Archive for October, 2012

Episode: Reminder—Episode 31

Ignorance Is Bliss…Until You Get Diabetes


Organic produce isn’t really organic. Italian olive oil is neither Italian nor made from olives. Radiation from Fukushima has f*ed up Wild Alaskan salmon. Water is already smart, but not if they frak it up.

Nobody understands better than I do that, when it comes to food, ignorance is bliss. Just one little thing: it’s only blissful until you get diabetes. Then it’s needle time, not to mention becoming the wrong kind of statistic, if you know what I mean.

So in tonight’s refresher course – Ignorance Is Bliss…Until You Get Diabetes – I get real again about the fact that getting real about food is not blissful; how living in a world where you just choose between the red and purple zero-calorie sports drink; the veggie puffs and the protein bar; or the salmon and the tuna feels blissful…until you get cancer, mercury poisoning, heart disease and/or diabetes; how opening up the menu and having to choose between the industrially raised corn-fed steak full of hormones and the industrially raised corn-fed chicken full of hormones can cause food-paralysis and First World eating disorders like Orthorexia (or fear of eating non-healthy foods), when the reality is that people in sub-Saharan Africa aren’t tortured over the fact that the grain of rice that just came off the U.N. plane has a big carbon footprint and is covered in pesticide residue; and how to accept the cold-hard realities of no longer being ignorant, which is to realize that at least you’re thin and can feel superior to people who don’t know any better.

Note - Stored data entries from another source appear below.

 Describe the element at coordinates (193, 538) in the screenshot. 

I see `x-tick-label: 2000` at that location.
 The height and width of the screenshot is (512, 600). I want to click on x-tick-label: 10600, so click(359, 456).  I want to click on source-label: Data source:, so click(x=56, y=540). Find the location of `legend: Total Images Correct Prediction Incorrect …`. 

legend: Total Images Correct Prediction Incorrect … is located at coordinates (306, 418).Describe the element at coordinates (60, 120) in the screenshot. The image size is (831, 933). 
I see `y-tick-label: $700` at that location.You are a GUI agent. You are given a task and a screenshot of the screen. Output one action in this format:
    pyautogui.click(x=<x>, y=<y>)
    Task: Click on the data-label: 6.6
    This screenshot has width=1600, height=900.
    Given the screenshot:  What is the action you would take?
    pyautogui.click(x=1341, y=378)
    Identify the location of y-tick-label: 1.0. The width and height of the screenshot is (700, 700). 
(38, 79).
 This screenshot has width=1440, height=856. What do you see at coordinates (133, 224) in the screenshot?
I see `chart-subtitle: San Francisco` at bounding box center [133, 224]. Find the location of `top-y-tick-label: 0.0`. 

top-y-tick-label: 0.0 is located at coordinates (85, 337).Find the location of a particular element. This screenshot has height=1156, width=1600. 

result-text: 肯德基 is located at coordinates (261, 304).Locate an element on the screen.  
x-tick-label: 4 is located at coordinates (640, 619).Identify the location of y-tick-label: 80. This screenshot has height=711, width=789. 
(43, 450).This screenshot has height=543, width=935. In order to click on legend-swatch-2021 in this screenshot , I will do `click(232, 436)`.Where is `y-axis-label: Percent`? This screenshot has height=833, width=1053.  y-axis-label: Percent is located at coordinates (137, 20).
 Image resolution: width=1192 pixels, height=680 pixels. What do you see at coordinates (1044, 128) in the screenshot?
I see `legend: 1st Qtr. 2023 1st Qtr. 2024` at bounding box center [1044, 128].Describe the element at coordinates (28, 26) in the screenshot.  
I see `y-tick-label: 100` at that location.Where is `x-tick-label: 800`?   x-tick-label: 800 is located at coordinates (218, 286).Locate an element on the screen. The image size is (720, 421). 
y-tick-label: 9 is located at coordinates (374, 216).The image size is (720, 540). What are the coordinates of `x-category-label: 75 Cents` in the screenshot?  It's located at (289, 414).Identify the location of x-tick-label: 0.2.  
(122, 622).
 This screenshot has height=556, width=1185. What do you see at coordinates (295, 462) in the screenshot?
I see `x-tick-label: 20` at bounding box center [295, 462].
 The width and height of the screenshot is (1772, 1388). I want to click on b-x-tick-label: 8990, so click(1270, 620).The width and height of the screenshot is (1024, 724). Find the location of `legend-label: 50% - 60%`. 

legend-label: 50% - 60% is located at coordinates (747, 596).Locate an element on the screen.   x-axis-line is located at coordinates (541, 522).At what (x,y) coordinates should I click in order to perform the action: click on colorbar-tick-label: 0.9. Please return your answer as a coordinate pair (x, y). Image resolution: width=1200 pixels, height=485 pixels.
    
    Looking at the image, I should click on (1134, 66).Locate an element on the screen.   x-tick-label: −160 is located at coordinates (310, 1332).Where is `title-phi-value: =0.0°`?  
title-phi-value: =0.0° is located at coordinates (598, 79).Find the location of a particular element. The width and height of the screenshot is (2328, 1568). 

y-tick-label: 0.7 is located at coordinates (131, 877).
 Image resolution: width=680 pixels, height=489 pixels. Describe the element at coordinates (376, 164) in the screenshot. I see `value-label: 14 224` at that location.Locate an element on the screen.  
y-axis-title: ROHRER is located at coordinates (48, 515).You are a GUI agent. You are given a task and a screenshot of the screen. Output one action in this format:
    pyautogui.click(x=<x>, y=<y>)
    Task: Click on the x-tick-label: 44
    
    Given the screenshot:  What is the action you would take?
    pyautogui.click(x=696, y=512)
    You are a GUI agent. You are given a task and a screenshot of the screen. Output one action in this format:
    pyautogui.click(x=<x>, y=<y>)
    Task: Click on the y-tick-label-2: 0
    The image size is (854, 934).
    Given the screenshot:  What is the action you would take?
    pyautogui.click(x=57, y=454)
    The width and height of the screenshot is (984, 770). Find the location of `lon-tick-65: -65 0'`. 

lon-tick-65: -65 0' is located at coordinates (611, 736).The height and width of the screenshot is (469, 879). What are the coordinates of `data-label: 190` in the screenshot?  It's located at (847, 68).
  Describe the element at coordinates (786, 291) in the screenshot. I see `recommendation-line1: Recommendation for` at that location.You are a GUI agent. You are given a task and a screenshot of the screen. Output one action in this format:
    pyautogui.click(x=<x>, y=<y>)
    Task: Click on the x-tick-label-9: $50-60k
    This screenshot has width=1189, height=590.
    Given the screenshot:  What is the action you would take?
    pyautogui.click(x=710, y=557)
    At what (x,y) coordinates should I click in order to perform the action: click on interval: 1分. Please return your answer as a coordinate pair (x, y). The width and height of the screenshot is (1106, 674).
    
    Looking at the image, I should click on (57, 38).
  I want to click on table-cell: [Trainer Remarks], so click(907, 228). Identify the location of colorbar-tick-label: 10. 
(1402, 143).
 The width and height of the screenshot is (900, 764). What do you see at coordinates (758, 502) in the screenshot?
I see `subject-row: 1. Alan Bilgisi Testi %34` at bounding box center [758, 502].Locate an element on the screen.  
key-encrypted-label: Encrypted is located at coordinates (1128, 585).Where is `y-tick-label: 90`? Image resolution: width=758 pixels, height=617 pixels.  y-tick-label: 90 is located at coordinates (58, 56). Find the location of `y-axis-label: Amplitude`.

And if you’ve learned anything from listening to Let’s Get Real, it’s that the only thing that tastes better than being thin is feeling superior to people who don’t know any better. Knowing too much about food takes care of both! So tune in!

Episode: 46

If Diets Worked Kirstie Alley Would Stay Thin


In tonight’s episode – If Diets Worked Kirstie Alley Would Stay Thin – Chef Wides gets real with special guest Kristin Wartman about foodiness diets; how foodiness is what is making us fat (and stupid) in the first place, and products like Isagenix, Nutrisystem and Sensa are just foodiness solutions to foodiness-made problems; how, with ingredients like artificial sweeteners, yellow #5, stimulants and polysorbate 80, foodiness diets are about as real (and good for your health) as Nicole Richie’s reality show about her QVC fashion line; how, if they worked, celebrity endorsers like Kristie Allie and Jessica Simpson would stay thin; and how if we just ate real food we’d lose weight…and probably be smart enough to realize we shouldn’t be listening to Jessica Simpson.

Episode: 45

Coffee Aroma From the Can Is As Natural As New-Car Smell


In tonight’s episode – Coffee Aroma From the Can Is As Natural As New-Car Smell – I get real about foodiness illusions; how the aroma of OJ in your OJ is an injected OJ fragrance, the scent of coffee out of the can comes from a coffee-smell spray, and your hamburger was gassed to look red, so you can’t even trust your senses when it comes to foodiness; how the food technologists behind these illusions are about as trustworthy and truthful as scientologists, and you have to drink the Kool-Aid to be either; and how you can trust real food – that is, as long as it hasn’t been f*ed with, but since it’s all been f*ed with, you’re going to have to grow your own, or not eat anything…but at least you’ll be thin. And not a chump.